# Collected data
*-*-*

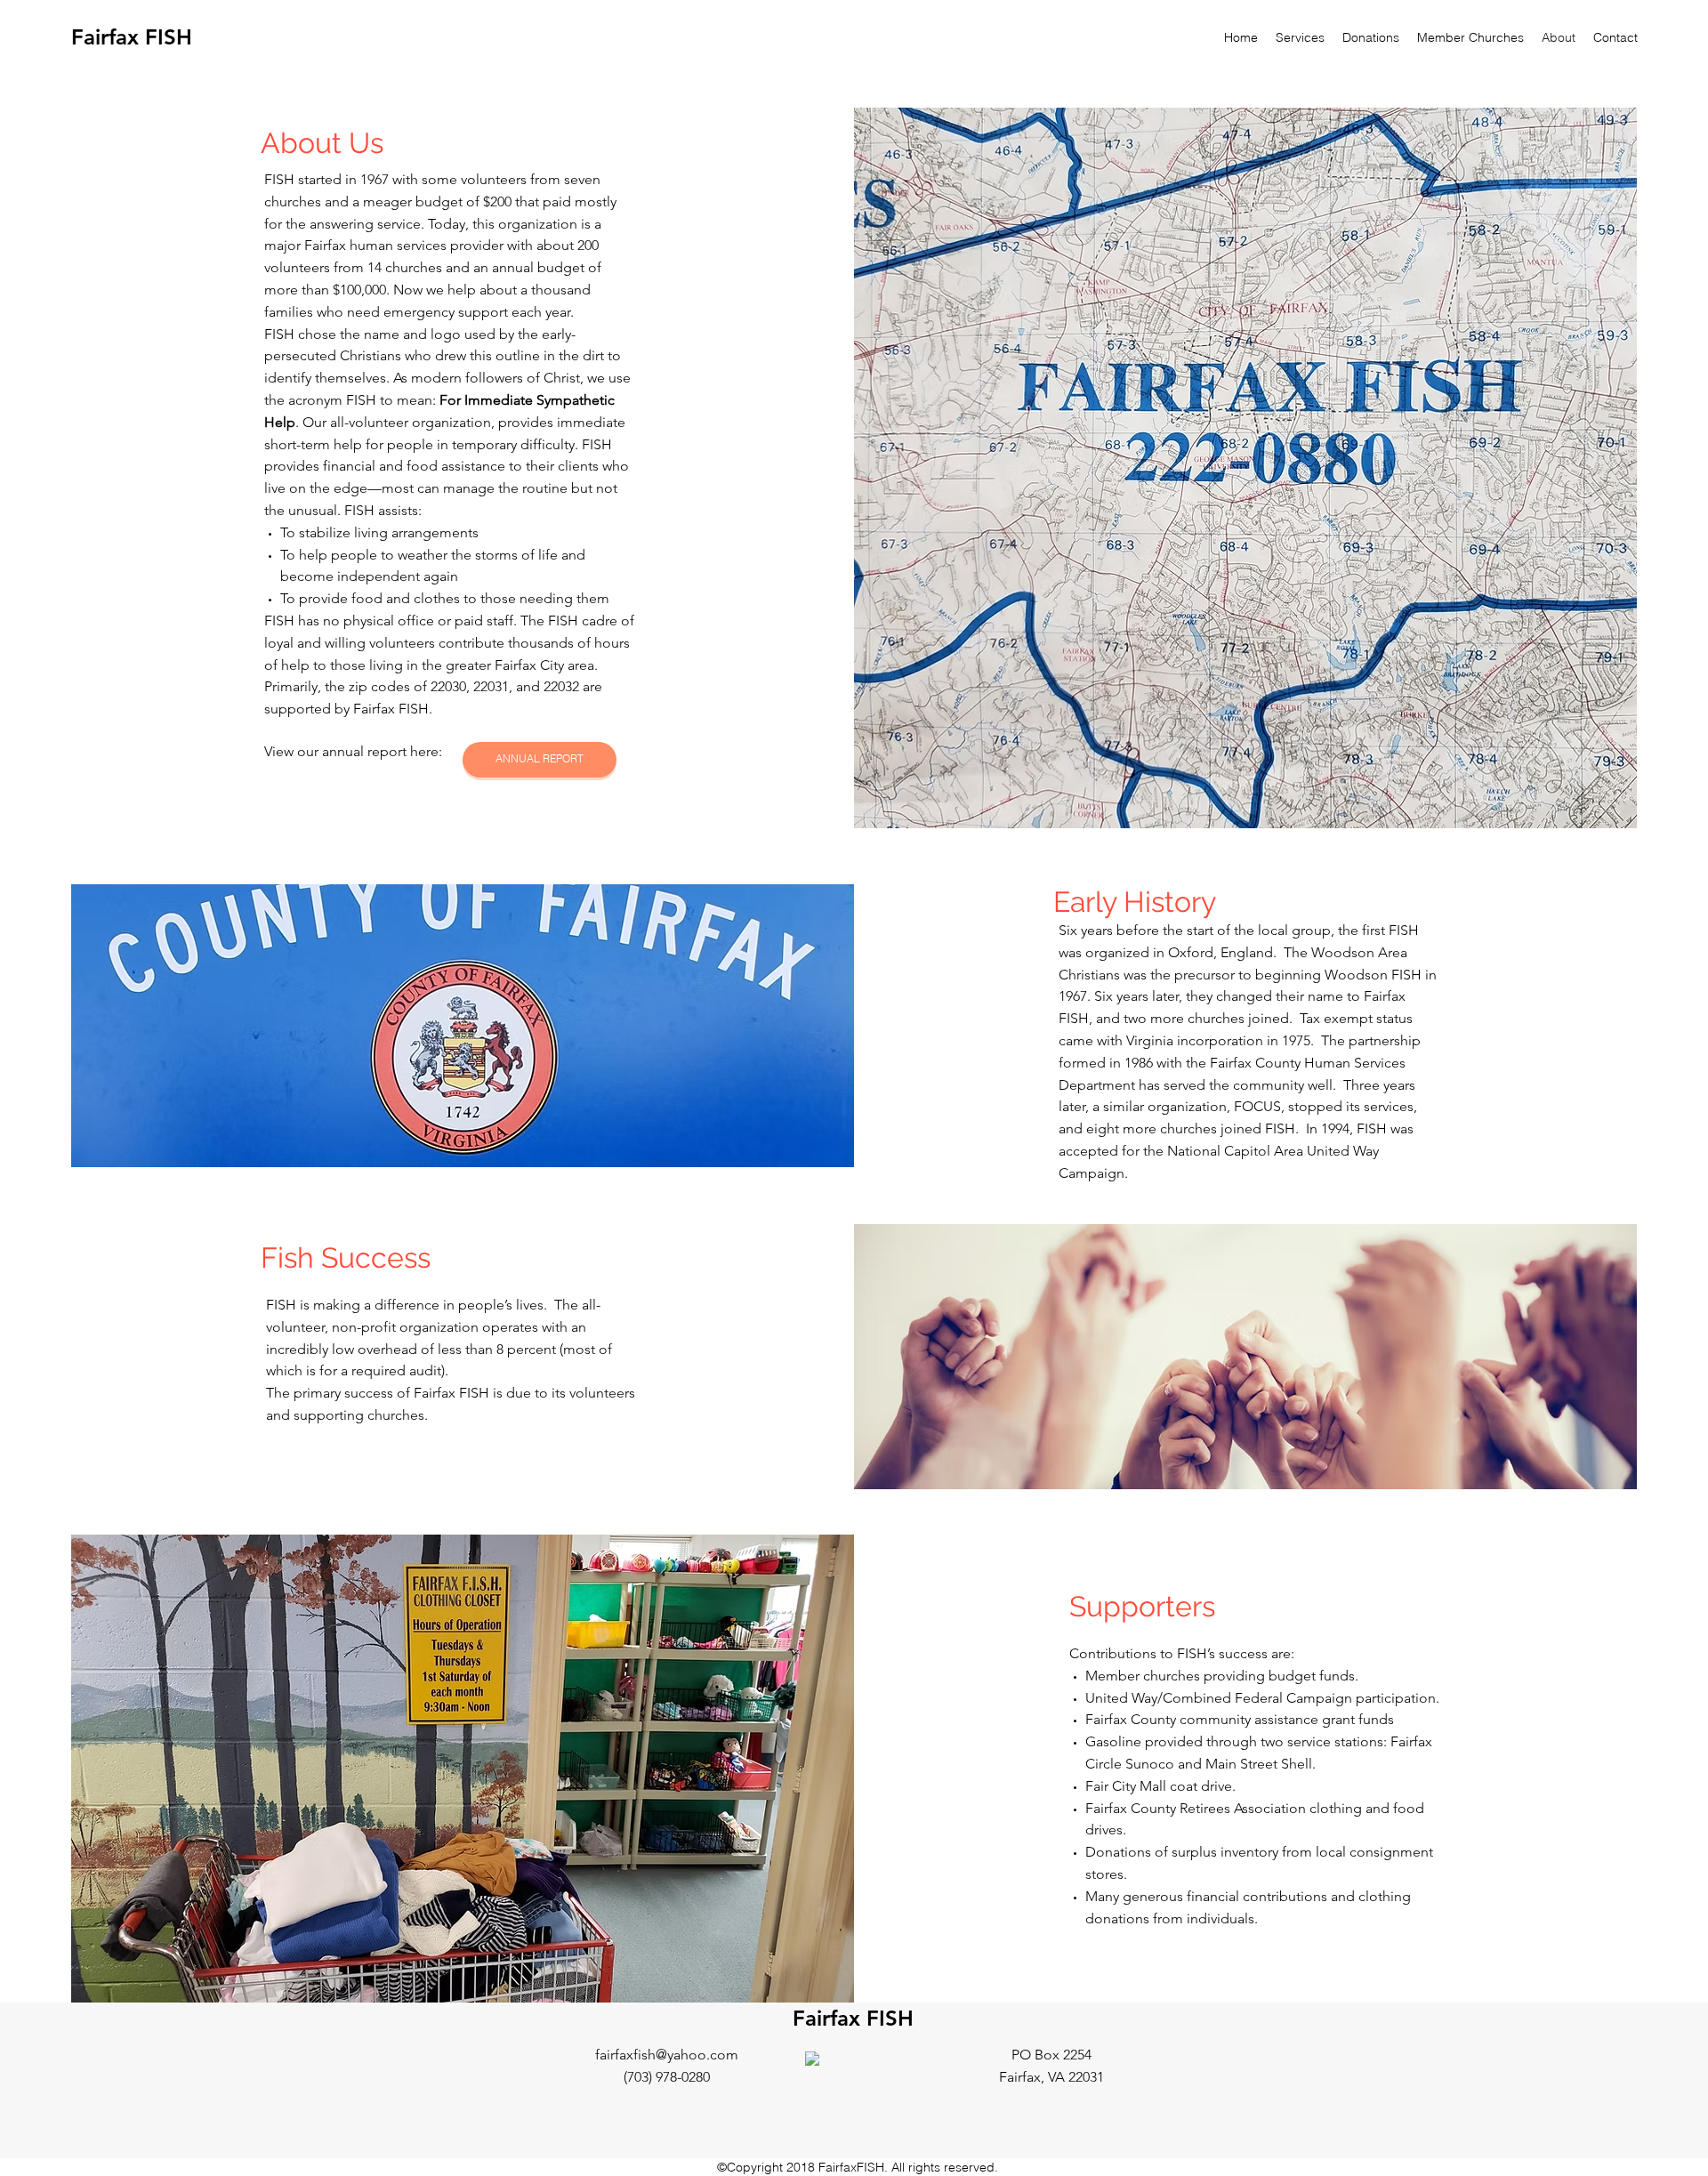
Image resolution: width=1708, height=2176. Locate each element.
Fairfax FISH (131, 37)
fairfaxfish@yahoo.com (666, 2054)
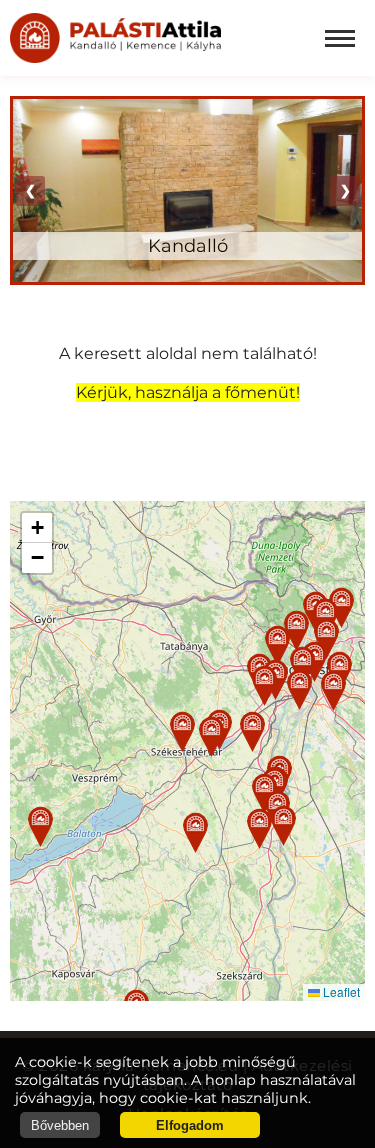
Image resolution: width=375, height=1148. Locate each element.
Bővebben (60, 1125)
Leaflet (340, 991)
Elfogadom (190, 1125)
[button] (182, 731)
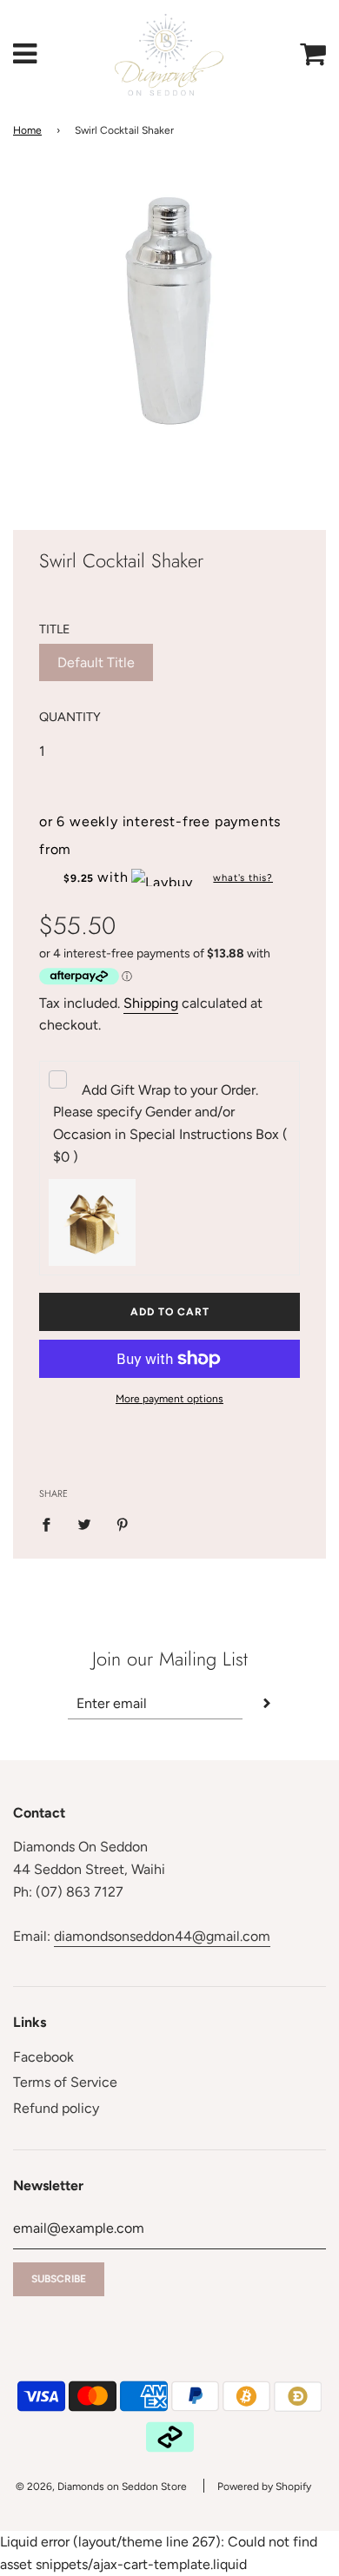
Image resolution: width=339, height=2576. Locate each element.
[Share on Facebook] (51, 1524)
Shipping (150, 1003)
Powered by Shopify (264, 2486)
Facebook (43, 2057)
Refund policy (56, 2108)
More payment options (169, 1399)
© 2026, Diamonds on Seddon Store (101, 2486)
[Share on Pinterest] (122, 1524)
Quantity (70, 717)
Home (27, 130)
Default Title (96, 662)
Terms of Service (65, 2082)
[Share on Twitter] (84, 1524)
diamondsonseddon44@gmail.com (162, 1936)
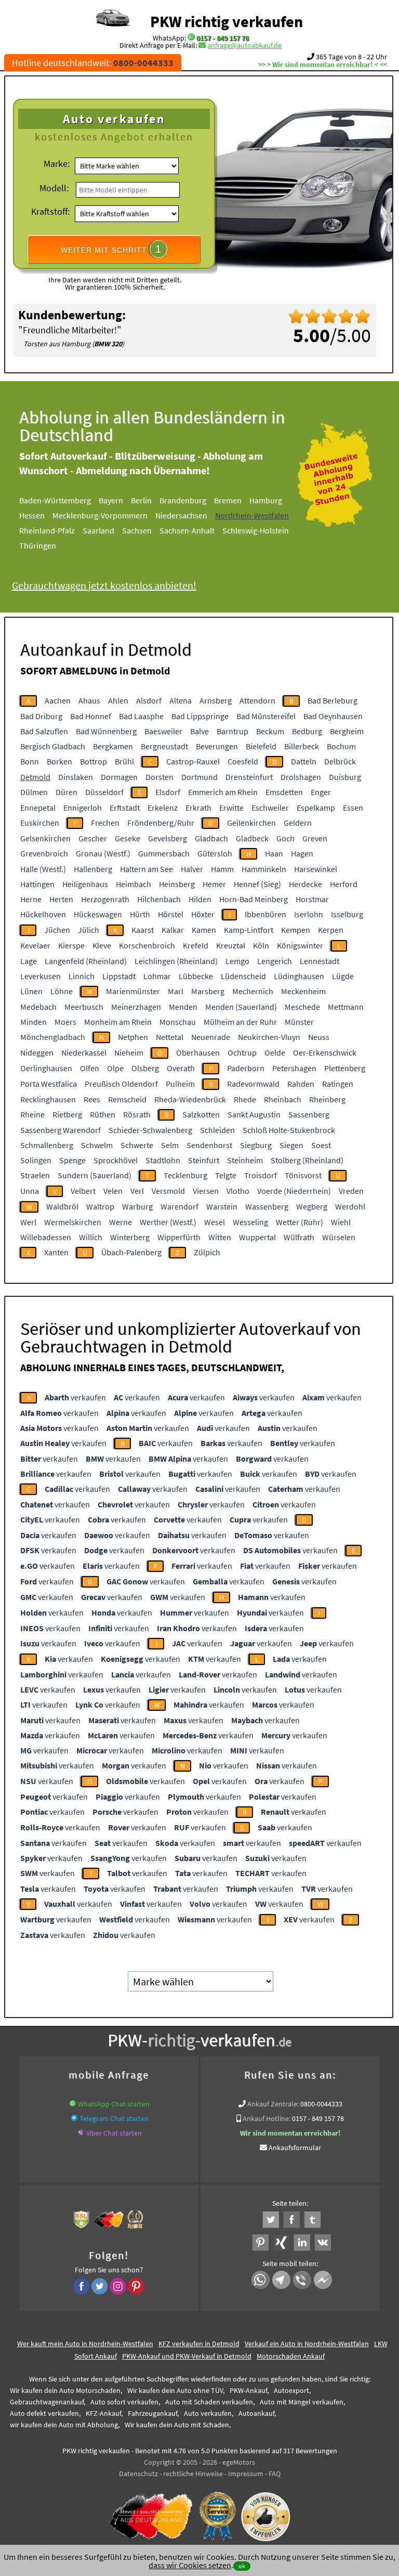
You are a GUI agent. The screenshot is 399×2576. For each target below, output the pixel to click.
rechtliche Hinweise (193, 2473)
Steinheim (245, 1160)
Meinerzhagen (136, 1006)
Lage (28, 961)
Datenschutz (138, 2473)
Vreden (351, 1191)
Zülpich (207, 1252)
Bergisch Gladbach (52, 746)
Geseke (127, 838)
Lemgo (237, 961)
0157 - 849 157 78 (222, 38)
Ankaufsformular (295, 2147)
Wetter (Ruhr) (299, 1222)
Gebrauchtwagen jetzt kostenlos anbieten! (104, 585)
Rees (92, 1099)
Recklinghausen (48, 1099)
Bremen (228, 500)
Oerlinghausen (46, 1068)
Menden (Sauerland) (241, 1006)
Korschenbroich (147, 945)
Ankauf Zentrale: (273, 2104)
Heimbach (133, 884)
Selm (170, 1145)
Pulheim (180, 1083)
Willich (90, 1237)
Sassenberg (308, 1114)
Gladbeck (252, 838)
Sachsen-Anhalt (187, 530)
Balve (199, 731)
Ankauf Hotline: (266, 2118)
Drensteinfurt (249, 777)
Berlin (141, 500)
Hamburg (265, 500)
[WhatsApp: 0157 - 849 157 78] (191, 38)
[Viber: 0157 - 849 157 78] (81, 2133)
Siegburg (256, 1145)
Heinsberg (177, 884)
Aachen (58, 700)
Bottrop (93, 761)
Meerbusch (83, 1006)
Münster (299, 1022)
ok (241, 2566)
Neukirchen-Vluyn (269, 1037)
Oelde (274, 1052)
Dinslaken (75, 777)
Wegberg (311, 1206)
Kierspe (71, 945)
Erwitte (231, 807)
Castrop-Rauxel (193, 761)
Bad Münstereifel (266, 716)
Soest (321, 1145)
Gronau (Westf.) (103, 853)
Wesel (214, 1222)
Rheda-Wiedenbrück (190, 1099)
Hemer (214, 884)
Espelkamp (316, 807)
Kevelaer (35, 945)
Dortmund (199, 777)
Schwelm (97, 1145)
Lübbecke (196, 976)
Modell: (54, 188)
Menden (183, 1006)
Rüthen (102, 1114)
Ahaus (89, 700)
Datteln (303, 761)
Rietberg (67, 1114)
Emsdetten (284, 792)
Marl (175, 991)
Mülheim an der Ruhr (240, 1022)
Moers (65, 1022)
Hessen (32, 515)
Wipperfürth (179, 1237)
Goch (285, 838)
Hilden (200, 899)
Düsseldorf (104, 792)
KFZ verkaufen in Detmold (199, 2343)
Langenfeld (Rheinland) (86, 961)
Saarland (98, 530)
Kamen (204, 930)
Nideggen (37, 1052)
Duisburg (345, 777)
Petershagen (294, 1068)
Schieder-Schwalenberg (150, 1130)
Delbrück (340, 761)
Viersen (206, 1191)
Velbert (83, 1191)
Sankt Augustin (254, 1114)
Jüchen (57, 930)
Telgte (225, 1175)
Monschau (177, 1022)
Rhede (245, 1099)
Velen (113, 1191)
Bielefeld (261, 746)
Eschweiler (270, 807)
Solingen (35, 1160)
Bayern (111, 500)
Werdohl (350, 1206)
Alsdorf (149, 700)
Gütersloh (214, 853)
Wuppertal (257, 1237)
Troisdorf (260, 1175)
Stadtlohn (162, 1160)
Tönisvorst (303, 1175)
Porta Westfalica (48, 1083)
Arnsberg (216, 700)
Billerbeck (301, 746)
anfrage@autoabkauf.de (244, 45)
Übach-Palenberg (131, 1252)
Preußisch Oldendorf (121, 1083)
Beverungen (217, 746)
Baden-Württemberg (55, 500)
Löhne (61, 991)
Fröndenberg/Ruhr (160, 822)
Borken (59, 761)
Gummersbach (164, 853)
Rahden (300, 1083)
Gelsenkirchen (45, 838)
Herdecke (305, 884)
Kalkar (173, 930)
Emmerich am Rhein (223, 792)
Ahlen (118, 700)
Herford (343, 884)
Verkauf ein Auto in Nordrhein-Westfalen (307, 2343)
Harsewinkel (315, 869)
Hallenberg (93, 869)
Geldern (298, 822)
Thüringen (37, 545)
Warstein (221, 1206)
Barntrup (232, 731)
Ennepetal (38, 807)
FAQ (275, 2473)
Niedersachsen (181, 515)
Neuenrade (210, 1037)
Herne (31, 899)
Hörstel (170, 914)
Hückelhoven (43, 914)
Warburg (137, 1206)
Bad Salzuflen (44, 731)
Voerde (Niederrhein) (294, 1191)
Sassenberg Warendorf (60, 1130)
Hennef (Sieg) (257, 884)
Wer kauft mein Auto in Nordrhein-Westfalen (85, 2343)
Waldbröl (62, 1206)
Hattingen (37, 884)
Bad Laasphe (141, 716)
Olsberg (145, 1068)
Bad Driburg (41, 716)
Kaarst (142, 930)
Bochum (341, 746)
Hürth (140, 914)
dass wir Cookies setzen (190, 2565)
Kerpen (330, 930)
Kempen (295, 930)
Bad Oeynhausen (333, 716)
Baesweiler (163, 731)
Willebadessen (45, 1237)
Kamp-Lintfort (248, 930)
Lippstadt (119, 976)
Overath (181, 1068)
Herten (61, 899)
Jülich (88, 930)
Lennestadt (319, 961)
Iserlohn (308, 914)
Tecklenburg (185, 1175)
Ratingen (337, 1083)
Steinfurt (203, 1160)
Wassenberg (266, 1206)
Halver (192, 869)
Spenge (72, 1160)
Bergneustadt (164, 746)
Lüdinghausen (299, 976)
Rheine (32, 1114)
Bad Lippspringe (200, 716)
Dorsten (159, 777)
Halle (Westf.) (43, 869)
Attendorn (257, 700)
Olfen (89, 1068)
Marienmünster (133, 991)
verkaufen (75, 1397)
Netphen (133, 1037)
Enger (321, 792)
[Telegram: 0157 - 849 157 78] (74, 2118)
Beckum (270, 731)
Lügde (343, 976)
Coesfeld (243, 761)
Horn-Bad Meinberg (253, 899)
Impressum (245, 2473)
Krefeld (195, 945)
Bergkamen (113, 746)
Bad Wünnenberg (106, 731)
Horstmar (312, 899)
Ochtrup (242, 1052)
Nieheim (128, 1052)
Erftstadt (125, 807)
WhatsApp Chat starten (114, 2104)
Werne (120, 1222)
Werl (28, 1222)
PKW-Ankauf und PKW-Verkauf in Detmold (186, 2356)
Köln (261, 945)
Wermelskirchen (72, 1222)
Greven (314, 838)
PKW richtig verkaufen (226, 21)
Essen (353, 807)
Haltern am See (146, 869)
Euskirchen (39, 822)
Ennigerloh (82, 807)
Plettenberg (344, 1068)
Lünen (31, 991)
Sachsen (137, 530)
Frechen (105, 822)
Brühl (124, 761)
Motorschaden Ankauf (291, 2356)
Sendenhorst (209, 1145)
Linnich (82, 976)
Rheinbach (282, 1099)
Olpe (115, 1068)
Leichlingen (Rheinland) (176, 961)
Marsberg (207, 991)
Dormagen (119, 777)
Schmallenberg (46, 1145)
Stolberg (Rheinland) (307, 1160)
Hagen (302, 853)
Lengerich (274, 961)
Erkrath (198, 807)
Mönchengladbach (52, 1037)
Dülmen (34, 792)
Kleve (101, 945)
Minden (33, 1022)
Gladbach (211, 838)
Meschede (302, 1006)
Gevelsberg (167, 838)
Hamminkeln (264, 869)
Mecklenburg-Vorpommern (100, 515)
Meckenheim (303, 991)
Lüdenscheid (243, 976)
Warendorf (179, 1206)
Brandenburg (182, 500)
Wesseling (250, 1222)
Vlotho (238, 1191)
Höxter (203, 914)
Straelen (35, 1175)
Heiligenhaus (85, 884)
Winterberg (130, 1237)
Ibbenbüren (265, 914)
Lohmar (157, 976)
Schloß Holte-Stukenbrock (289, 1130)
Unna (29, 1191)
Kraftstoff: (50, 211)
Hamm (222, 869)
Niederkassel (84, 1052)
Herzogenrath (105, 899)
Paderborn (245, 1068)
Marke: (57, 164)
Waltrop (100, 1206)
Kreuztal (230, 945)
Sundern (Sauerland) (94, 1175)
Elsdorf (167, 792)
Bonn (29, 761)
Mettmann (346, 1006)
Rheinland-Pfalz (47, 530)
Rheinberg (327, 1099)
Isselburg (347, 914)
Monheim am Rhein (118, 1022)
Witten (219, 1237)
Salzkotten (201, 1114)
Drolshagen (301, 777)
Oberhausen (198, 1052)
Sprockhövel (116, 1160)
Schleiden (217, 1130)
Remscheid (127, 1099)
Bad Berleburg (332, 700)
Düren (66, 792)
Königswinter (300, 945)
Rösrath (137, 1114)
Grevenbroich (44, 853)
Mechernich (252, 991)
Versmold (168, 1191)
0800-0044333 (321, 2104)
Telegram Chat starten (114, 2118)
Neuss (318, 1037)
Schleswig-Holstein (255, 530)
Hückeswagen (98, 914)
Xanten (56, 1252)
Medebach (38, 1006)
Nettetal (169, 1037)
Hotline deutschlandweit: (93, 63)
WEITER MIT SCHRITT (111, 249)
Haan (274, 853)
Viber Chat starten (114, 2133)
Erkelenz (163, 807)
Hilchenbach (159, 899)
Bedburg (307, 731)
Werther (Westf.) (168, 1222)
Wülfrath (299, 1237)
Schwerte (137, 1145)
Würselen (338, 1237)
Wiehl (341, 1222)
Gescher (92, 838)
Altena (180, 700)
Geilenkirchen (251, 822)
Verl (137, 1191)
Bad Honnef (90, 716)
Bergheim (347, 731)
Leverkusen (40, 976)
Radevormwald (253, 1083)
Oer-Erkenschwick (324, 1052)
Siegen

*-*-*

Please return, exactly as written, the lines from the first line of the records above through the line containing "Espelkamp (316, 807)", both included, leaving out any pictures.

# Exercise answer
Image resolution: width=1708, height=2176. Locate each element.
Fairfax FISH (131, 37)
fairfaxfish@yahoo.com (666, 2054)
Image resolution: width=375, height=1148. Locate each element.
Bővebben (60, 1125)
Leaflet (340, 991)
Elfogadom (190, 1125)
[button] (182, 731)
Image resolution: width=339, height=2576. Locate each element.
[Share on Facebook] (51, 1524)
Shipping (150, 1003)
Powered by Shopify (264, 2486)
Facebook (43, 2057)
Refund policy (56, 2108)
More payment options (169, 1399)
© 2026, Diamonds on Seddon Store (101, 2486)
[Share on Pinterest] (122, 1524)
Quantity (70, 717)
Home (27, 130)
Default Title (96, 662)
Terms of Service (65, 2082)
[Share on Twitter] (84, 1524)
diamondsonseddon44@gmail.com (162, 1936)
You are a GUI agent. The screenshot is 399×2576. For each target below, output the pixel to click.
rechtliche Hinweise (193, 2473)
Steinheim (245, 1160)
Meinerzhagen (136, 1006)
Lage (28, 961)
Datenschutz (138, 2473)
Vreden (351, 1191)
Zülpich (207, 1252)
Bergisch Gladbach (52, 746)
Geseke (127, 838)
Lemgo (237, 961)
0157 - 849 157 78 (222, 38)
Ankaufsformular (295, 2147)
Wetter (Ruhr) (299, 1222)
Gebrauchtwagen jetzt kostenlos anbieten! (104, 585)
Rees (92, 1099)
Recklinghausen (48, 1099)
Bremen (228, 500)
Oerlinghausen (46, 1068)
Menden (Sauerland) (241, 1006)
Korschenbroich (147, 945)
Ankauf Zentrale: (273, 2104)
Heimbach (133, 884)
Selm (170, 1145)
Pulheim (180, 1083)
Willich (90, 1237)
Sassenberg (308, 1114)
Gladbeck (252, 838)
Sachsen-Anhalt (187, 530)
Balve (199, 731)
Ankauf Hotline: (266, 2118)
Drensteinfurt (249, 777)
Berlin (141, 500)
Hamburg (265, 500)
[WhatsApp: 0157 - 849 157 78] (191, 38)
[Viber: 0157 - 849 157 78] (81, 2133)
Siegburg (256, 1145)
Heinsberg (177, 884)
Aachen (58, 700)
Bottrop (93, 761)
Meerbusch (83, 1006)
Münster (299, 1022)
ok (241, 2566)
Neukirchen-Vluyn (269, 1037)
Oelde (274, 1052)
Dinslaken (75, 777)
Wegberg (311, 1206)
Kierspe (71, 945)
Erwitte (231, 807)
Castrop-Rauxel (193, 761)
Bad Münstereifel (266, 716)
Soest (321, 1145)
Gronau (Westf.) (103, 853)
Wesel (214, 1222)
Rheda-Wiedenbrück (190, 1099)
Hemer (214, 884)
Espelkamp (316, 807)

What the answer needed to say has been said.